The winemaking style of Chelini and Stony Hill follow can best be described as “restrained.” Their signature Chardonnay is truly Burgundian in style, which means that the Stony Ridge Chardonnay 2008 (about $47) is still drinking well and is quite fresh. It is not at all oxidized after seven years, and it is somewhat light in body which maintaining a leaner strength to go along with its elegance. The current vintage, the 2013 Chardonnay ($46), is very lively with lots of apple flesh and apple skin flavors with balancing savory notes.

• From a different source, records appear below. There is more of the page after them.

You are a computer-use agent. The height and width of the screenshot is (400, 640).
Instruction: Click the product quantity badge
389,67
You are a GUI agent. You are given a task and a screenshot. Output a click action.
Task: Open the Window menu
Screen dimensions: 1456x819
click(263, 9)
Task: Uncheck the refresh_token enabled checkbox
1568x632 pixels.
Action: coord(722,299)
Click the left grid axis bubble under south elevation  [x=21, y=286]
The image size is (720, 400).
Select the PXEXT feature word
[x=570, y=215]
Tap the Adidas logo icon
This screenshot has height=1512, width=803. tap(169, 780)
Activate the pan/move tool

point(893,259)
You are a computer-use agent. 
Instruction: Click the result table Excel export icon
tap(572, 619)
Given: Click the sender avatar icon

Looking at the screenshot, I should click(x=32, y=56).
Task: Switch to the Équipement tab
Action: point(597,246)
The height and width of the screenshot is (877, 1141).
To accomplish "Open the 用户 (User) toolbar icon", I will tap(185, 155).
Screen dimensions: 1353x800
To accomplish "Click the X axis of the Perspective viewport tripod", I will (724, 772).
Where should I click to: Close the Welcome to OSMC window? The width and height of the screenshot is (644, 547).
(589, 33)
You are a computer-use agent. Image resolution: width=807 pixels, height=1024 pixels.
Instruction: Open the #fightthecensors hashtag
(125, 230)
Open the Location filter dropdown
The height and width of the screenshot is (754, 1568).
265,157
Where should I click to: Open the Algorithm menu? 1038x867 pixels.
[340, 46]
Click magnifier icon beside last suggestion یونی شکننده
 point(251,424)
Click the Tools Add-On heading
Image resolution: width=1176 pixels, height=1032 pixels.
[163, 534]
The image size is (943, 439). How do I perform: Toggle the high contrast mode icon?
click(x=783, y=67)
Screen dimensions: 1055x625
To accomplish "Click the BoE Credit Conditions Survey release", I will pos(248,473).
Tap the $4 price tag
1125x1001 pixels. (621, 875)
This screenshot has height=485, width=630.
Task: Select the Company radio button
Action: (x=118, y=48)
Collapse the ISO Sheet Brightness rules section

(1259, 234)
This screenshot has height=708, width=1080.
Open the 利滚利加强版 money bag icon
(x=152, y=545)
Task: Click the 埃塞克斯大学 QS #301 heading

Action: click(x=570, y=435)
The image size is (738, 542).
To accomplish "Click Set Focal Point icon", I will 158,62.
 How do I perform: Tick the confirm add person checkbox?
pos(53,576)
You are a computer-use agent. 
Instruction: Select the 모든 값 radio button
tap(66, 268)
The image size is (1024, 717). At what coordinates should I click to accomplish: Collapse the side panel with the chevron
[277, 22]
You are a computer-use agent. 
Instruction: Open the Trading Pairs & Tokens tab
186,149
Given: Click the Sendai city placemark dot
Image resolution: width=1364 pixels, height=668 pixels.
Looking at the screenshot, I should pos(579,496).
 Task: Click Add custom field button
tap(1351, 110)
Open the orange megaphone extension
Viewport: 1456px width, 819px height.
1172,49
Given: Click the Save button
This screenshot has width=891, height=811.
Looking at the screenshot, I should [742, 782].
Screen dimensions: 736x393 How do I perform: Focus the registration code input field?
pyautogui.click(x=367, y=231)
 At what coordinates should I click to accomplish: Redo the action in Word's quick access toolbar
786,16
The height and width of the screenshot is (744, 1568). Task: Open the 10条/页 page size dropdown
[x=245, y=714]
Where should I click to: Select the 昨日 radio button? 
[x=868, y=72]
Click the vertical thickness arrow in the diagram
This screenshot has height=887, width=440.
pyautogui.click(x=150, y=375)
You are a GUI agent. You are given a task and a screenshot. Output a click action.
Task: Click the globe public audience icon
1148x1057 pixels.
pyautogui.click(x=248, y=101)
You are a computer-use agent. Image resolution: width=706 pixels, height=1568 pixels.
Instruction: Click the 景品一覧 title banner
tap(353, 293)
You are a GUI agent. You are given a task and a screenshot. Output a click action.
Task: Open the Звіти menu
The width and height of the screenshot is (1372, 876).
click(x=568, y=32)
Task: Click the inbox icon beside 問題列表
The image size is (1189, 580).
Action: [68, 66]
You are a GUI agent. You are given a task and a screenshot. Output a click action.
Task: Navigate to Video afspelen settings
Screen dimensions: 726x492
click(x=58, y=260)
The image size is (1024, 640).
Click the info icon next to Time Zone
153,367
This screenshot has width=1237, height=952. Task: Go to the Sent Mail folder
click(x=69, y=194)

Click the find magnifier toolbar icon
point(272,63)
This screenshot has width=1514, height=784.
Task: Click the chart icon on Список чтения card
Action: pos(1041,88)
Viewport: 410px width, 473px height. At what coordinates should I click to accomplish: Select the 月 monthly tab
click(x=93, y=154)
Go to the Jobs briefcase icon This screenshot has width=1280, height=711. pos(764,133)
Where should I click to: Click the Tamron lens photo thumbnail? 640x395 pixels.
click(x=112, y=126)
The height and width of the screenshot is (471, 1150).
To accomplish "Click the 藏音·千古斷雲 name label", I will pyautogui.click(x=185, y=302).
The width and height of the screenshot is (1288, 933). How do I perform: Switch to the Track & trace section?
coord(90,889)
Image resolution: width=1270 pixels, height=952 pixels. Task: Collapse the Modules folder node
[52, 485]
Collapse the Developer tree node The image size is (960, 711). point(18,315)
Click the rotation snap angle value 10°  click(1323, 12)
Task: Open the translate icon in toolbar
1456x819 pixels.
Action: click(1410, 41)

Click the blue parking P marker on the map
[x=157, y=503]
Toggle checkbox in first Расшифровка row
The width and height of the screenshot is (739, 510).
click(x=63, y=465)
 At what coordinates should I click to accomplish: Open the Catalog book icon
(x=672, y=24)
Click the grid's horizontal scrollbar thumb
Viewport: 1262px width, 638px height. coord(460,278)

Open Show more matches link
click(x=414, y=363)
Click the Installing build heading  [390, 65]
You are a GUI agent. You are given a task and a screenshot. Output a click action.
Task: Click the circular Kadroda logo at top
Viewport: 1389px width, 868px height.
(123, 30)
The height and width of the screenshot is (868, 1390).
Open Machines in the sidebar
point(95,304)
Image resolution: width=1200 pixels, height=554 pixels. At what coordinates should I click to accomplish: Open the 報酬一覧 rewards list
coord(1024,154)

The 2013 Gewürztraminer ($26) and 2013 White Riesling ($32) have appreciably muted fragrances which follow rather than lead the tastes and are more Alsatian than German or American in style. The Gewürz is almost like a Pinot Blanc, quite restrained with lots of minerality – an ideal food wine. The Riesling has crisp white peach flavors with only a hint of juiciness in the finish. The 2012 Cabernet Sauvignon ($59), a fairly new addition to the stable, is refreshing with its tart cherry flavors, minerality and lean characteristics, more Loire Cabernet Franc in style than Bordeaux Cab Sauv.
McCrea, whose job it is now to market these wines, did not grow up in Napa Valley, as her parents lived in San Francisco during her youth before first her mother and then her father left the city to manage the winery full time. “If you asked me in my early 20s if I were going to work at the winery, I would have said that was far out of my line of sight,” she recalls. “And yet I knew I would get to it eventually. In a weird way, that knowledge held me back when I was working in marketing and for an agency because I knew whatever happened that I would be leaving eventually.” Today, she oversees a healthy business that sells wine in almost 20 states, with emphasis on restaurants and a handful of retailers, in addition to its mail-order business.
“We have a family conversation every couple of years” to plot growth and reconfirm the path forward, McCrea says. A young cousin, representing the fourth generation, is working in hospitality, and McCrea has stepchildren and her brother Frederick has two small children, so any talk of family succession is some time off.
Meanwhile, McCrea is enjoying the mindset at Stony Hill. “After working in growth-oriented companies who asked ‘how big could we get’ and concentrated on what’s happening next,” she says, “it’s nice to concentrate on what’s happening now.”
…which is pretty much the same thing that has been happening for the last 63 years.